For more information about this project, see docs.

RESTCONF client and server library

This is a library for adding support for configuration, metrics, operations and events to any service written in the Go programming language. It supports IETF RESTCONF RFC8040 protocol so it can interoperate with other libraries and systems. Even if you do not currently use these standards, this library gives you a powerful management system based on decades of engineering.

FreeCONF Mission

FreeCONF plays an important role in the greater mission to browse, inspect and program every piece of running software in your entire IT infrastructure! FreeCONF uses IETF standards to support configuration, metrics, operations and events to any service written in the Go programming language.

Requirements

Requires Go version 1.20 or greater.

Getting the source

go get -u github.com/freeconf/yang

What can I do with this library?

  1. Never write a configuration file parser again
  2. Generate accurate management documentation
  3. Support live configuration changes such as log level
  4. Decouple your code from any management tool (prometheus, slack, influx)
  5. Support RBAC (Roll Based Access and Control) for mangagement operations without any code change
  6. Build web-based management interfaces without needing any extra service
  7. Use call-home to build, automatic inventory database
  8. Wrap messy integration APIs to other systems
  9. Track exact changes to APIs for semantic versioning

Once you get started, there are a surprising number of possibilities including non-manamgent APIs, file parsers, DB schema generation, ...

Example

Step 1 - Create a Go project modeling a car

mkdir car
cd car
go mod init car
go get -u github.com/freeconf/restconf

Step 2 - Get root model files

There are some model files needed to start a web server and other basic things.

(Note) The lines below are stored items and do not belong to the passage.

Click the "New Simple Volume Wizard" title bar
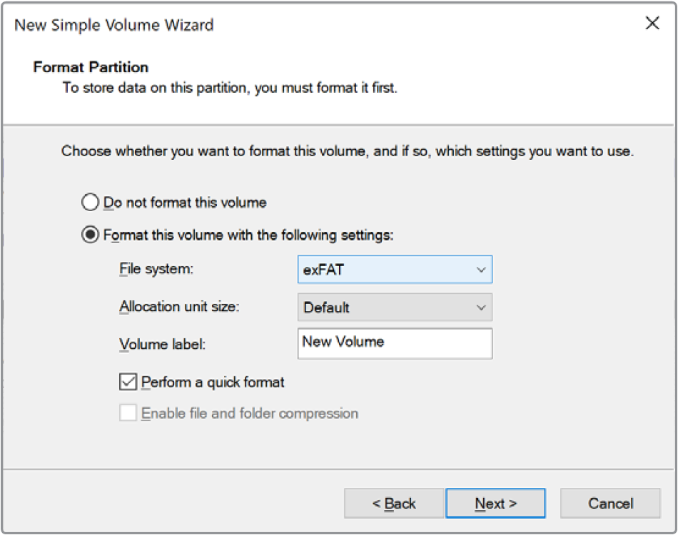 click(114, 25)
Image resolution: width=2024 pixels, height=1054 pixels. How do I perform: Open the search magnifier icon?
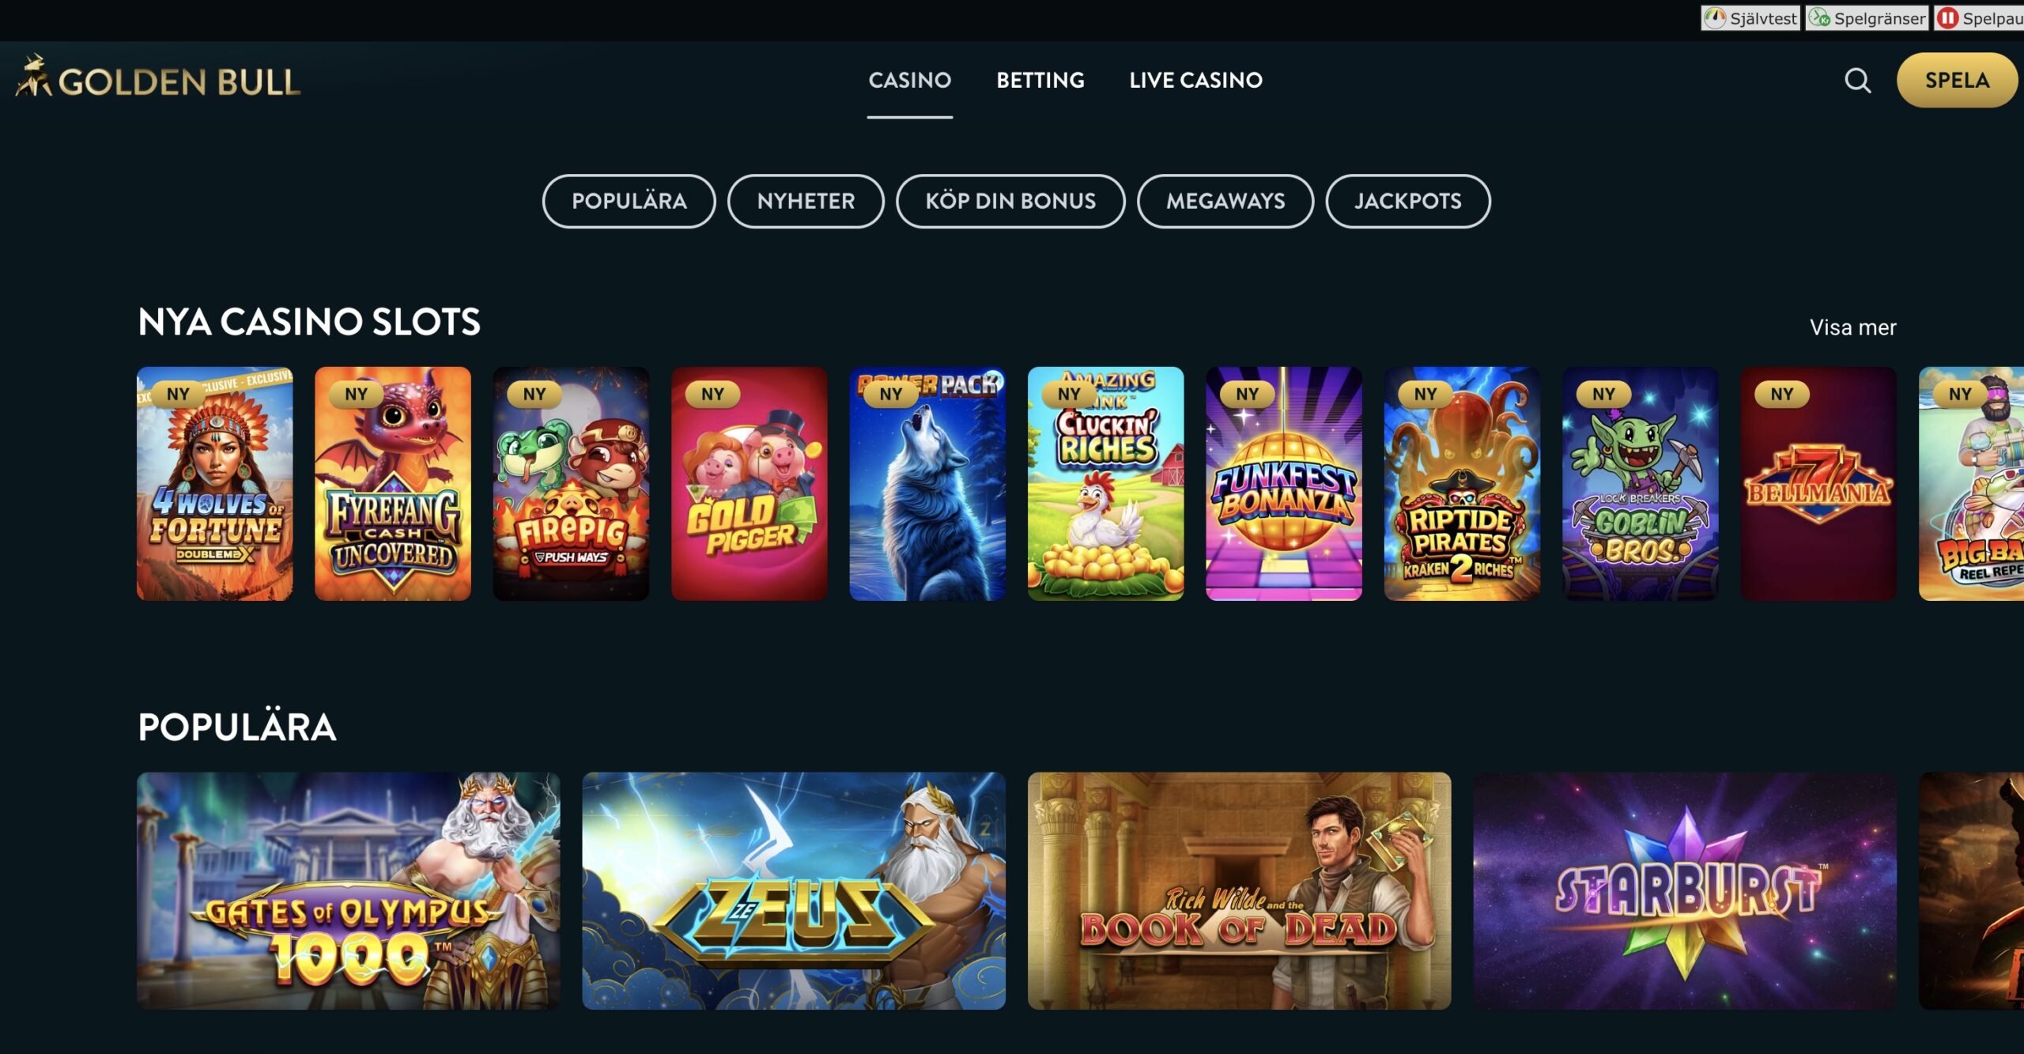[1857, 81]
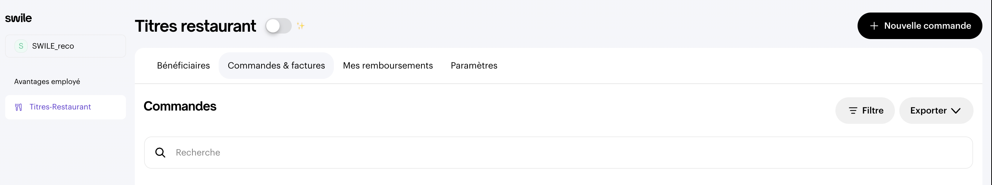Click the sparkle icon beside the toggle
Viewport: 992px width, 185px height.
(x=301, y=26)
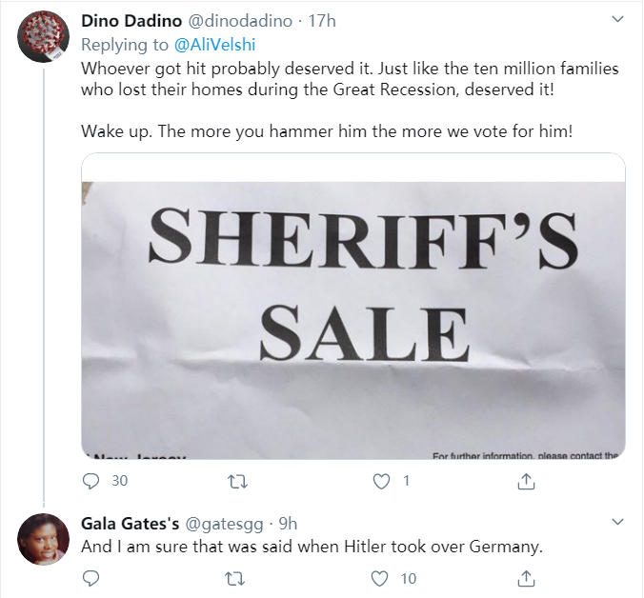This screenshot has height=598, width=644.
Task: Share Gala Gates's tweet
Action: point(525,578)

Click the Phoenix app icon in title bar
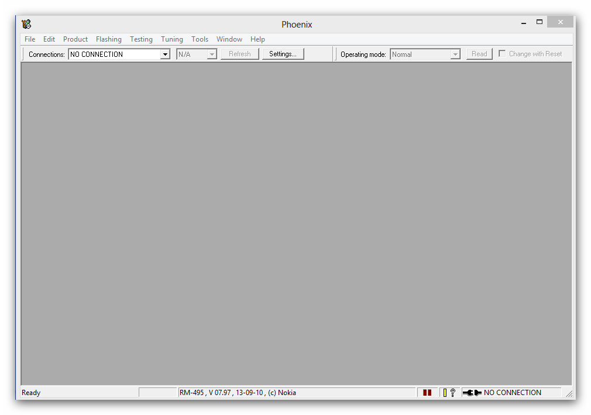pos(26,24)
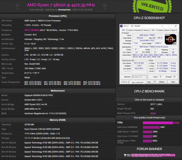Viewport: 182px width, 160px height.
Task: Click the left trophy icon in header
Action: tap(17, 6)
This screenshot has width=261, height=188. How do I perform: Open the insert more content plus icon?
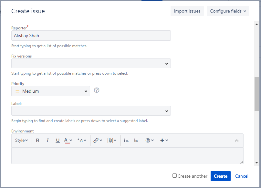pyautogui.click(x=162, y=140)
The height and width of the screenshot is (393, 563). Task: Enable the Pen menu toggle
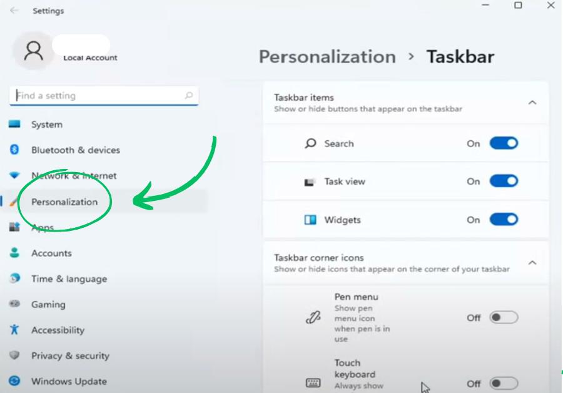[x=504, y=318]
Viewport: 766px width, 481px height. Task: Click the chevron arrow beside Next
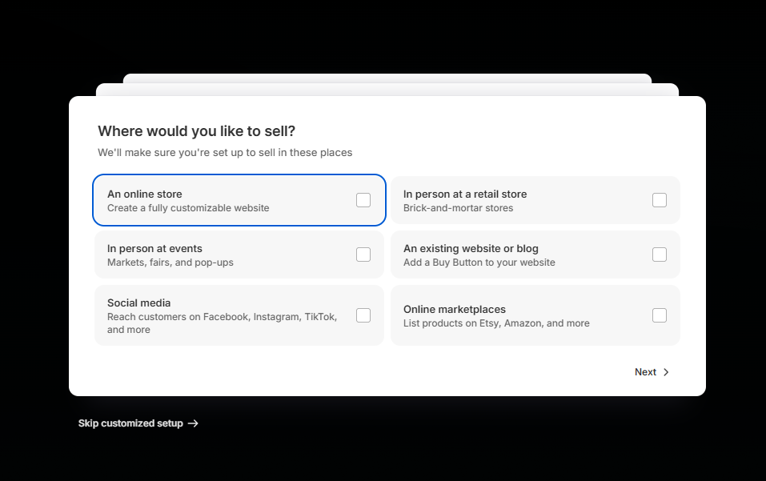(666, 372)
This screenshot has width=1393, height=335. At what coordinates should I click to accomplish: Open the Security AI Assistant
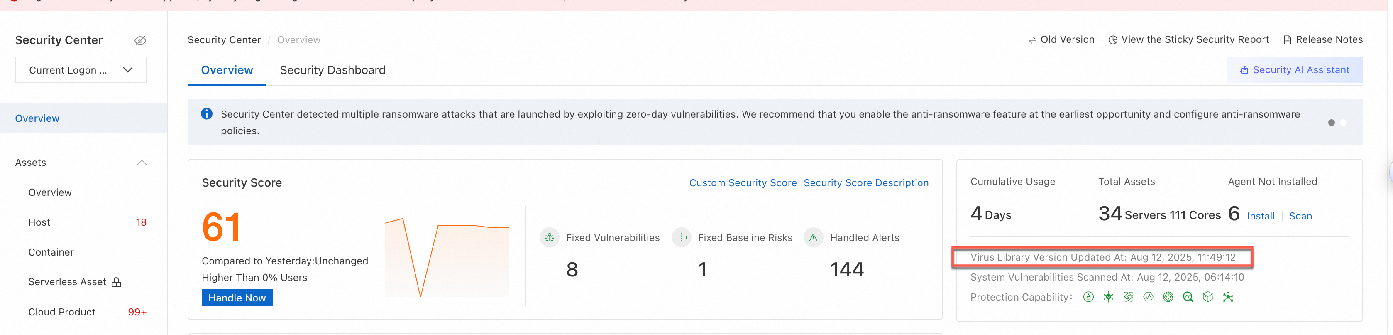point(1294,70)
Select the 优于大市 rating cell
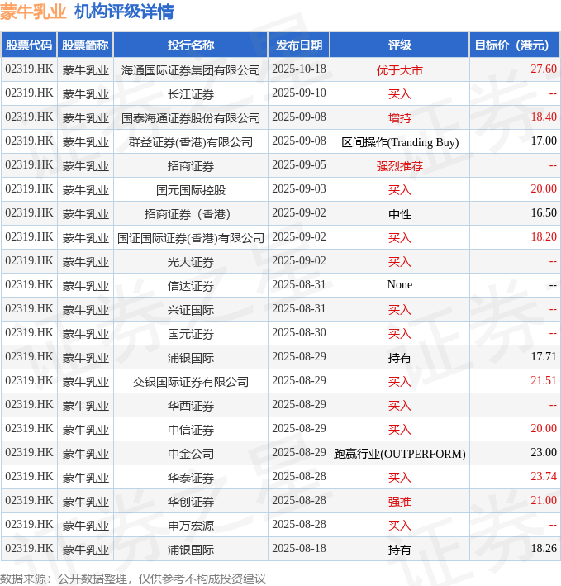 coord(400,70)
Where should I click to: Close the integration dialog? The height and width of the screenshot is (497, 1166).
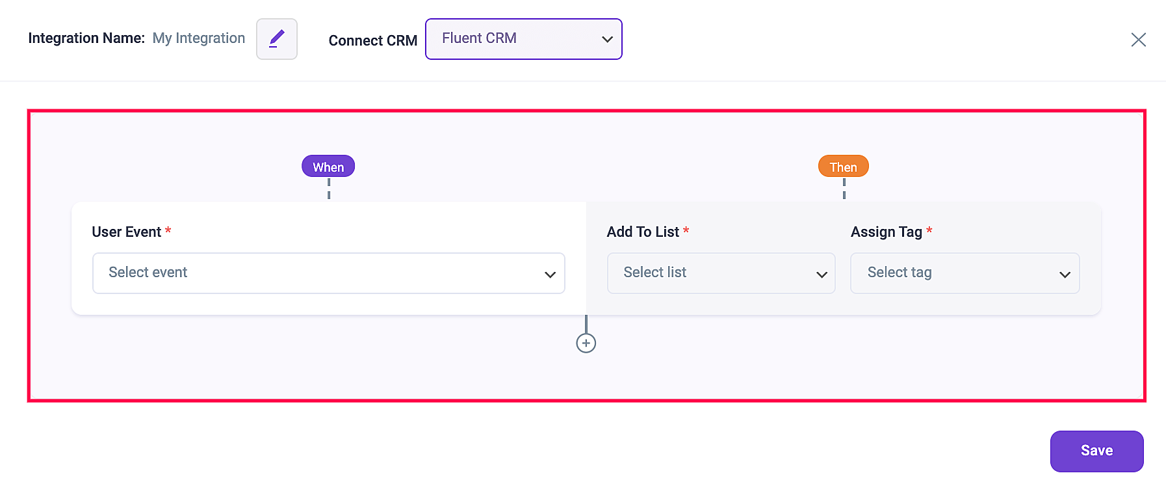pyautogui.click(x=1138, y=40)
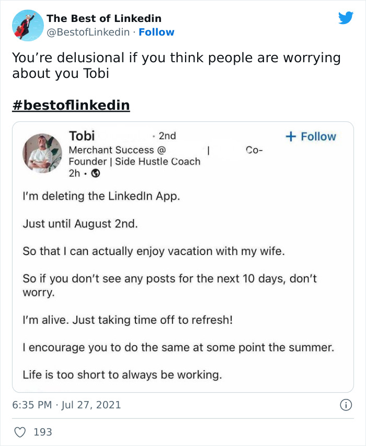The image size is (366, 446).
Task: Click the "I'm deleting the LinkedIn App" line
Action: pos(100,197)
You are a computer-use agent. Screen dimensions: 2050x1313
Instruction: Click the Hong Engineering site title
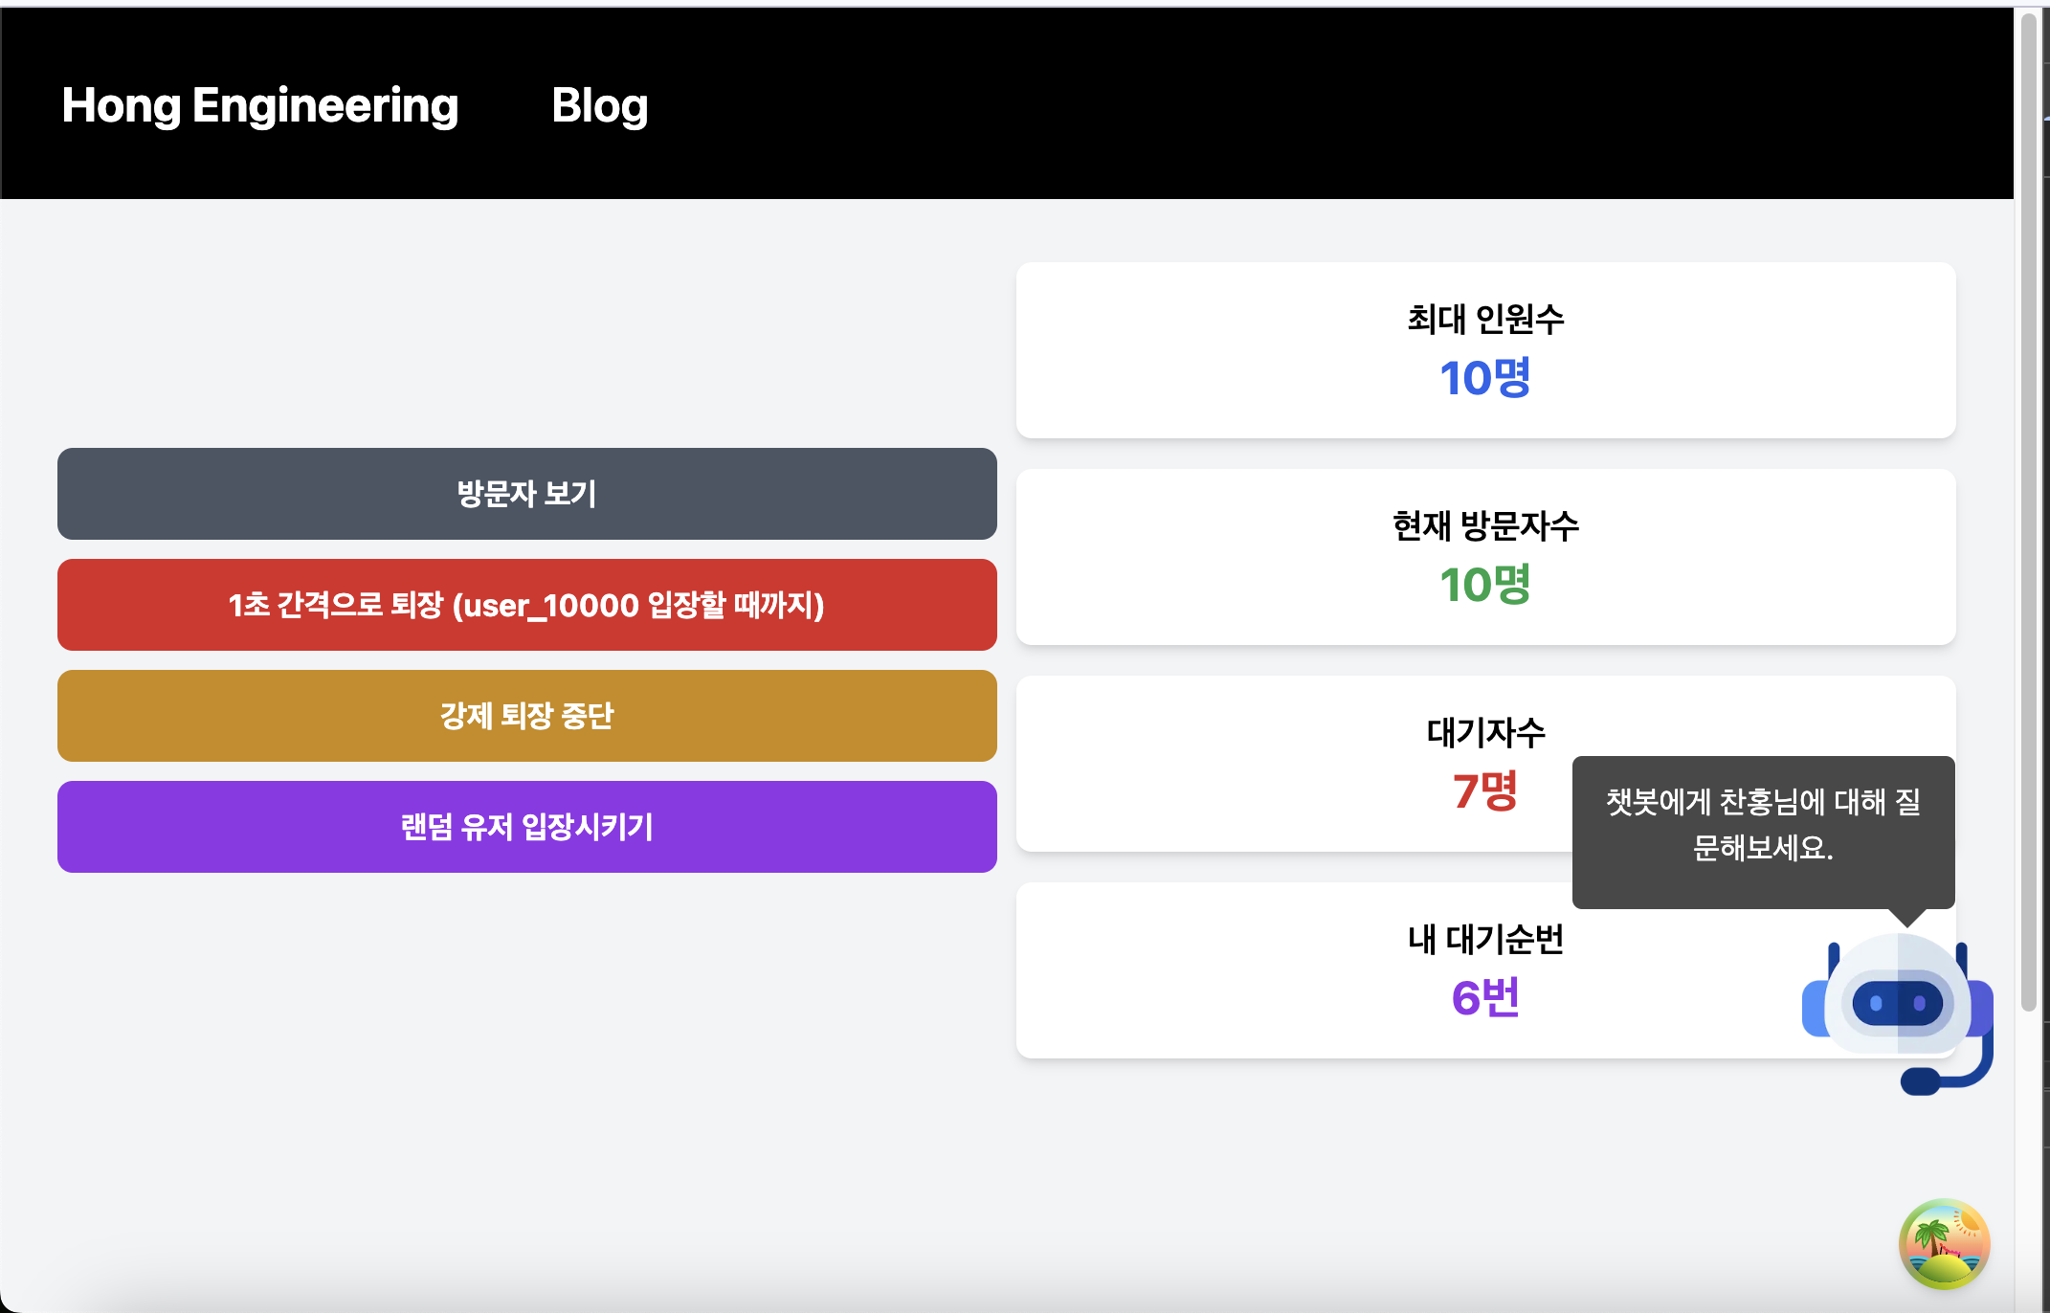[x=259, y=105]
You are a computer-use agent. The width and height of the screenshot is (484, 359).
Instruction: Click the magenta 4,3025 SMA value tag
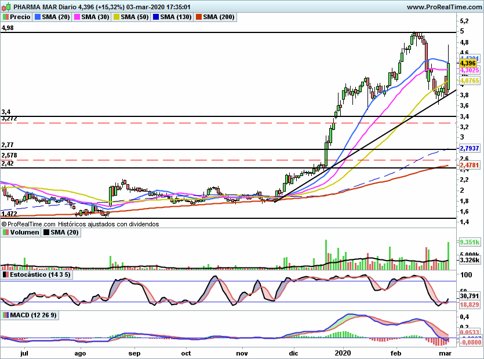pyautogui.click(x=469, y=70)
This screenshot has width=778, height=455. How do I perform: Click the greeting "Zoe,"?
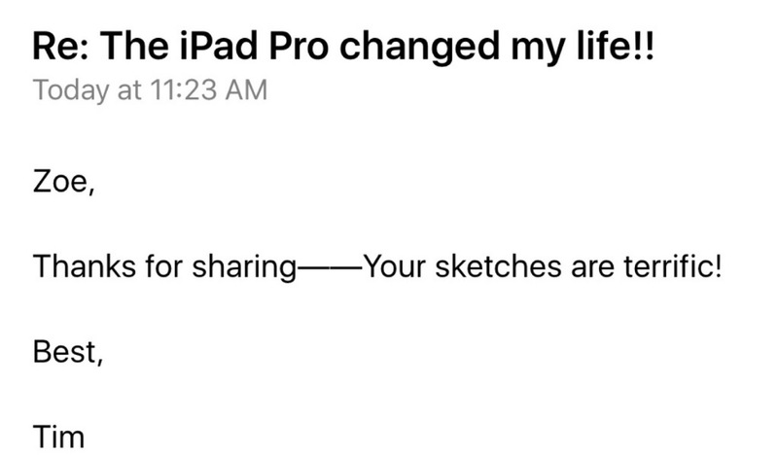63,181
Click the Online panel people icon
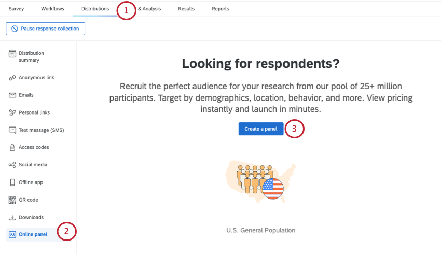 pos(12,234)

go run github.com/freeconf/yang/cmd/fc-yang get

you should now see bunch of *.yang files in the current directory. They were actually extracted from the source, not downloaded.

Step 3 - Write your own model file

Use YANG to model your management API by creating the following file called car.yang with the following contents.

module car {
	description "Car goes beep beep";

	revision 0;

	leaf speed {
		description "How fast the car goes";
	    type int32 {
		    range "0..120";
	    }
		units milesPerSecond;
	}

	leaf miles {
		description "How many miles has car moved";
	    type decimal64;
	    config false;
	}

	rpc reset {
		description "Reset the odometer";
	}
}

Step 4 - Write a program, its management API and a main entry point

Create a go source file called main.go with the following contents.

package main

import (
	"strings"
	"time"

	"github.com/freeconf/restconf"
	"github.com/freeconf/restconf/device"
	"github.com/freeconf/yang/node"
	"github.com/freeconf/yang/nodeutil"
	"github.com/freeconf/yang/source"
)

// write your code to capture your domain however you want
type Car struct {
	Speed int
	Miles float64
}

func (c *Car) Start() {
	for {
		<-time.After(time.Second)
		c.Miles += float64(c.Speed)
	}
}

// write mangement api to bridge from YANG to code
func manage(car *Car) node.Node {
	return &nodeutil.Extend{

		// use reflect when possible, here we're using to get/set speed AND
		// to read miles metrics.
		Base: nodeutil.ReflectChild(car),

		// handle action request
		OnAction: func(parent node.Node, req node.ActionRequest) (node.Node, error) {
			switch req.Meta.Ident() {
			case "reset":
				car.Miles = 0
			}
			return nil, nil
		},
	}
}

// Connect everything together into a server to start up
func main() {

	// Your app
	car := &Car{}

	// Device can hold multiple modules, here we are only adding one
	d := device.New(source.Path("."))
	if err := d.Add("car", manage(car)); err != nil {
		panic(err)
	}

	// Select wire-protocol RESTCONF to serve the device.
	restconf.NewServer(d)

	// apply start-up config normally stored in a config file on disk
	config := `{
		"fc-restconf":{"web":{"port":":8080"}},
        "car":{"speed":10}
	}`
	if err := d.ApplyStartupConfig(strings.NewReader(config)); err != nil {
		panic(err)
	}

	// start your app
	car.Start()
}

Step 5. Now run your program

Start your application

go run . &

You will see a warning about HTTP2, but you can ignore that. Once you install a web certificate, that will go away.

Get Configuration

curl http://localhost:8080/restconf/data/car:

{"speed":10,"miles":450}

Change Configuration

curl -XPUT http://localhost:8080/restconf/data/car: -d '{"speed":99}'

Reset odometer

curl -XPOST http://localhost:8080/restconf/data/car:reset

Compliance with RFC

Interop is important, include proper headers and all input and output will be in strict compliance w/RFC. Major differences is namespaced JSON and slightly different base path for RPCs. You can disallow non-compliance in API.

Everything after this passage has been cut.